Once all viable architectures are generated, the application doesn’t just produce a flat list; it presents them through an interactive dashboard. Each configuration is displayed with key performance indicators such as:

  • Failure rate
  • CO2 emissions
  • Number of connections

To simplify comparison, a clustering algorithm automatically groups similar architectures together. This makes it easier to identify trade-offs, filter out non-competitive options, and focus on the most promising solutions.

The result is not just a large design space, but an organized, explainable set of options ready for selection and deeper evaluation.

Figure 2: Architecture Selection Dashboard - Automated Clustering and Trade-off Analysis Results

Results: Turning complexity into clarity

What happens when you feed real engineering constraints, component libraries, and safety rules into an AI-powered architecture generator? You don’t just get a few ideas — you get options. Lots of them.
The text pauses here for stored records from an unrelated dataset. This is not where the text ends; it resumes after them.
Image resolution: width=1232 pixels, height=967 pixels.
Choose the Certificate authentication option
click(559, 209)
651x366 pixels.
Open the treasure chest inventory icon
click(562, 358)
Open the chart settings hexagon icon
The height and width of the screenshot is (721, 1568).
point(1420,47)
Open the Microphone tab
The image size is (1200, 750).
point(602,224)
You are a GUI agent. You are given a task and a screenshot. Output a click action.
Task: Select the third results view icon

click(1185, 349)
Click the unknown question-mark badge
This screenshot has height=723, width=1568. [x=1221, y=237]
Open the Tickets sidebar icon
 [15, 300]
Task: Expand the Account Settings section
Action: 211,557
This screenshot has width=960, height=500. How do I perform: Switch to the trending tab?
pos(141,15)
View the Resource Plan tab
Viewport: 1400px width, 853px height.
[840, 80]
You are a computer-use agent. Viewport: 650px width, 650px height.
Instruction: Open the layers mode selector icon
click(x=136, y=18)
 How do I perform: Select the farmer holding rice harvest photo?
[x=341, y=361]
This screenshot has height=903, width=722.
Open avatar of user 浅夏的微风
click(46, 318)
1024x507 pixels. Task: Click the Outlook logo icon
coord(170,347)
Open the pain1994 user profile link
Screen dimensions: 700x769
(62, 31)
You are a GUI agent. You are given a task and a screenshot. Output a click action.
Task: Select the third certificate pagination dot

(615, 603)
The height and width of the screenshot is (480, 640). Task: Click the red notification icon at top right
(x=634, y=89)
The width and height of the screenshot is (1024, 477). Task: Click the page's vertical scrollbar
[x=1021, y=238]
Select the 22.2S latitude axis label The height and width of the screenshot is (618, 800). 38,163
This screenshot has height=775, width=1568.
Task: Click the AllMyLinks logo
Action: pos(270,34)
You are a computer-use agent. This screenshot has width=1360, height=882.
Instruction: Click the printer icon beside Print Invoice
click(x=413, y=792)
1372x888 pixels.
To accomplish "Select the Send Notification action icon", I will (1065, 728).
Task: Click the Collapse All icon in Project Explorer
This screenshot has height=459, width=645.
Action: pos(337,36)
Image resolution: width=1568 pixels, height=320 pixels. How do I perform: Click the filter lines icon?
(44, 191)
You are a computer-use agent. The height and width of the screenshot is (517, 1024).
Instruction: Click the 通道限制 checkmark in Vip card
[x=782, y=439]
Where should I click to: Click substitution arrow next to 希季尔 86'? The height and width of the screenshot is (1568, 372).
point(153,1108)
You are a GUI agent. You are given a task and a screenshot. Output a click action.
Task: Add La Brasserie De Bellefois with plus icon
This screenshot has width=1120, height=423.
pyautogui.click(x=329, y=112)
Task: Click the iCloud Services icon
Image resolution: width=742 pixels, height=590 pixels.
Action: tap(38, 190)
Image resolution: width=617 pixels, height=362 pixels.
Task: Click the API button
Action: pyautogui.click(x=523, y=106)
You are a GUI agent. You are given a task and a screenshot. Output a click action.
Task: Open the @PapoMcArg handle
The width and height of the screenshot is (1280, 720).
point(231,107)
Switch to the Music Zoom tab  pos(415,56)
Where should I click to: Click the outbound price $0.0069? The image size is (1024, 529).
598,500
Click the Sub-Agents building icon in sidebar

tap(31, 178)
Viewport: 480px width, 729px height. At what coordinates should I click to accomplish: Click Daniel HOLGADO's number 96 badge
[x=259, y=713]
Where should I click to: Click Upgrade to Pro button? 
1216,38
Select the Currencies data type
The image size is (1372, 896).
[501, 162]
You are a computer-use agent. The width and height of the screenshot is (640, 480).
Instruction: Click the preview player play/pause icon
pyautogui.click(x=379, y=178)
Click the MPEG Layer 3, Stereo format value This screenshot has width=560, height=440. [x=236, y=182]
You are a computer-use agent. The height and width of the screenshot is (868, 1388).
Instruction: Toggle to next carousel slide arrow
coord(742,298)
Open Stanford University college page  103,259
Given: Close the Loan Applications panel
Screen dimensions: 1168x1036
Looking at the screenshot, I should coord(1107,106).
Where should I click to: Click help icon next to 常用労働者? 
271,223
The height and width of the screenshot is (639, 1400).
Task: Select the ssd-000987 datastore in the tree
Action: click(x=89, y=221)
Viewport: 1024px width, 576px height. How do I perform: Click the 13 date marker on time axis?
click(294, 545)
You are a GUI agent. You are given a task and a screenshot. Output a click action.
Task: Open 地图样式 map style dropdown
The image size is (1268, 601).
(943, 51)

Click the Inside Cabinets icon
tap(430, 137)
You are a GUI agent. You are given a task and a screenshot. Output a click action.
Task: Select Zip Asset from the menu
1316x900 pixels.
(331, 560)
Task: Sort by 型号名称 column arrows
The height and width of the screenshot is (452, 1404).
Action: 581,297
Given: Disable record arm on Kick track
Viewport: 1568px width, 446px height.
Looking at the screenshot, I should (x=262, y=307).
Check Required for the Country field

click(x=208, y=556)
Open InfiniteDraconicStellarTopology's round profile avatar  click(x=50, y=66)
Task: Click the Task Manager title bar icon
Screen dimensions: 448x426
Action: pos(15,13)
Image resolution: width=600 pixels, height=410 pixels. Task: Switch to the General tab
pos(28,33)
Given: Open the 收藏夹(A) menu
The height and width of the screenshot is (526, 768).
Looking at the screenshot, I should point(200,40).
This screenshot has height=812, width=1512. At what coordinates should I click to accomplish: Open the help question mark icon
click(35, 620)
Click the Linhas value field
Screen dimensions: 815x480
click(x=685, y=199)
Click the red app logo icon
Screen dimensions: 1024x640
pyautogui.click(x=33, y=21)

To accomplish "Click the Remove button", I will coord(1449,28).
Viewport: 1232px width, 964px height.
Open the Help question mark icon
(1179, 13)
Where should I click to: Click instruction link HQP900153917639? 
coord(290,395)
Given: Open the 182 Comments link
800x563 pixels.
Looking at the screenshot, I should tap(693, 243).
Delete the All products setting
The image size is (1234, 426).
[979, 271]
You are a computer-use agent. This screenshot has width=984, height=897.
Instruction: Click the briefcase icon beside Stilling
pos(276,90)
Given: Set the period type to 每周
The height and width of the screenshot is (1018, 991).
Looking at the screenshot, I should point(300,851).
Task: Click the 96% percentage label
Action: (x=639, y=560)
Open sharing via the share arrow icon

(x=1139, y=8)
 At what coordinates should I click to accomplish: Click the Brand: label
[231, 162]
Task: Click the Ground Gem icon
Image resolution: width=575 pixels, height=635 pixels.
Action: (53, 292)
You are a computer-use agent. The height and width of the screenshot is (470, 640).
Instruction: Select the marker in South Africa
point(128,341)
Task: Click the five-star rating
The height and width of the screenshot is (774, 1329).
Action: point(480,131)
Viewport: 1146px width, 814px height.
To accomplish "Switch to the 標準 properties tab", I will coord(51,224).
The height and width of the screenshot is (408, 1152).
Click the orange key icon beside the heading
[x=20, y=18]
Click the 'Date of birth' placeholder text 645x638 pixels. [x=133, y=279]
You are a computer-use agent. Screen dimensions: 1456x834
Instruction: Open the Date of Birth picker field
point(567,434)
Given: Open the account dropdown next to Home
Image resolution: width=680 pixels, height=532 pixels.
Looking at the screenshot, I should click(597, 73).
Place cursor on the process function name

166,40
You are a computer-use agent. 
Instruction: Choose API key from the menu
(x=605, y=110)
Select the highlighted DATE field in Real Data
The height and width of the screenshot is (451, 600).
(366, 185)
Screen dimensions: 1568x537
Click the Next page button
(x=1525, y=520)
In this case, the system explored over 2600 unique propulsion architectures, each built from a realistic mix of components: hydrogen and kerosene tanks, batteries, fuel cells, turbines, motors, gearboxes, and propellers. The AI complied with strict design rules and automatically enforced limits on failure rates.

What emerged wasn’t random. It was structured, diverse, and technically sound:

  • Hybrid configurations
  • Distributed propulsion models
  • Fully electric designs
  • And setups with built-in redundancy to boost reliability

Instead of sketching out a few safe ideas, engineers now had a broad, validated landscape of solutions to work with, that are ready to be analyzed, compared, and refined. All of it built on real engineering logic.

Conclusion: A new standard for early-stage aerospace design

Safran Tech’s initiative to explore next-gen propulsion architectures illustrates how early-stage design — when powered by the right tools, can become a driver of clarity, speed, and innovation.

With Dessia’s AI-solution, what once required weeks of iteration was accomplished in less than a day, automatically generating thousands of feasible hybrid configurations, while respecting strict engineering rules and safety constraints.

This approach doesn’t just make exploration faster, it makes it smarter. By consolidating requirements, formalizing design rules, and structuring the space of possibilities, teams gain an unprecedented ability to make confident, data-backed architectural decisions from day one.

Looking ahead, the partnership opens the door to even broader perspectives: incorporating more system parameters, expanding simulation capabilities, and embedding architectural decisions into 3D layouts and trade-off environments.

In an industry where every early decision shapes downstream performance and cost, this project marks a decisive shift — from fragmented iteration to structured, intelligence-driven design.